Mac, I'll try to help you get to a solution to your problems. First the AHS Coalgun is a good boiler and properly installed and operated will give good long term use. It along withe the A-A boiler is unique in the way it burns coal. Coal is burned in a tube, hence the term "Anthratube". When this method of burning coal was researched in the early 1940's there was nothing like it, in fact some of the experts at the time were surprised by the test results. A report was published in 1945 on the Anthratube. I've uploaded a copy. Much of the development work was done by Anthracite Industries, Inc. A company long gone. The report is somewhat technical but what I want you to understand is the concept of "fire height". By this I mean where the coal actually burns. This is important because if the "fire height" is in the wrong place problems result. The only way to control "fire height" is with the ashing grate. Stop the grate operating and the fire will burn higher. Stop it too long and you will have the fire burn it's way up the feed tube and you will have a hopper fire. Operate the ashing grate more and the "fire height" will be lower. Operate it too much and you will put burning coal in the ash bucket. Followed by raw coal.
So between these two extremes is where the "Coalgun" needs to operate. If you read the referenced report carefully you will see they determined the fundamental bed burning properties for Anthracite.Anthratube_Design_History.pdf
I'll quote from page 59 of the referenced report.
"As a result of the investigation of the fundamental properties of beds of burning Anthracite, it was shown that the thickness of the oxidation or intense burning zone in the bed depends depends upon the size of the fuel used. In general, it was found that Anthracite burns approximately 4 to 5 pieces deep. In other works, the oxygen in the air for combustion will pass a given amount of fuel surface before it is completely consumed."
Read and re-read this until you understand what it's saying and then think about the implications. First the burning coal is only 4 to 5 pieces deep, not much using Anthracite pea coal. Second all the oxygen in the combustion air sucked up by the combustion blower gets all used up. This is key to understanding "puff backs".
Let's think what happens when the "fire height" is just right, whatever that is. When the blower is running hot combustion gases are drawn into the boiler tubes heating the boiler water. Sufficient air flows thru the coal bed to support coal combustion. Next the blower stops. The inspection port opens. Fresh air with new oxygen enters, drawn in by both chimney draft and hot air rises principles. IF, the "fire height" was such that all the oxygen was used up AND combustion-able gases exist a "puff back" will occur. The oxygen for the "puff back" came in via the inspection port door. This is why minor "puff backs" are often heard when the combustion blower turns off.

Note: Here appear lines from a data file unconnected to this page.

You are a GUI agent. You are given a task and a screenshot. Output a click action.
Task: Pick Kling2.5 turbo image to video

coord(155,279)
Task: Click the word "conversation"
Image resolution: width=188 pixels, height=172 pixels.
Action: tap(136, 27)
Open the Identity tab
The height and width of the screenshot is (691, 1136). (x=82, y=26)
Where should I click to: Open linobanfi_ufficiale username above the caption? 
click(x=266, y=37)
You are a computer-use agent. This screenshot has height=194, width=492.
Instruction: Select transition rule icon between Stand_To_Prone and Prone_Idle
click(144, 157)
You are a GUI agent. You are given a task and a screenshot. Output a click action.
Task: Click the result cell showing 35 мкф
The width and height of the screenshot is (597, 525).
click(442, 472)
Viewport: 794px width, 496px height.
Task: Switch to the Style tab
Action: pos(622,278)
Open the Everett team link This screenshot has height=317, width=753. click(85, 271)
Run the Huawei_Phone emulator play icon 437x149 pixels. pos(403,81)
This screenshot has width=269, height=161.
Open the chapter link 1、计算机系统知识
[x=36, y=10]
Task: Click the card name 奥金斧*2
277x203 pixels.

So, what's the correct "fire height"? Seems to me it needs to be no lower than a few thickness of coal below the bottom of the inspection port. You should be able to see the burning coal when you look in thru the inspection port. If you do it means the coal combustion gases that didn't have enough oxygen to burn are on their way thru the boiler tubes. Sucked there by the combustion blower. Now when the blower stops and fresh air enters these unburnt gases are past a source of a flame which would ignite them. Adding fresh air has no effect and the open inspection port door just allows the natural chimney draft to work.
How to adjust "fire height"? It's changed by operating or stopping the ashing crank motor. It has nothing to do with the thermocouple controller temperature settings. The controller settings are used to maintain the position of the "fire height" oncee you get it to where it needs to be. Raising the "fire height" can be achieved by breaking the electrical connection to the grate motor. Clearly if it's not ashing the "fire height" will rise up in the "Anthratube". Conversely, applying power to the ashing motor will lower it. How you break or make the connections to the motor is up to you. I chose to put the motor in series with a switch. Normally the switch is closed. When I want to raise the "fire height" I open it. Since coal responds slowly you need to watch it, because if you forget it, you will have a hopper fire. Use caution.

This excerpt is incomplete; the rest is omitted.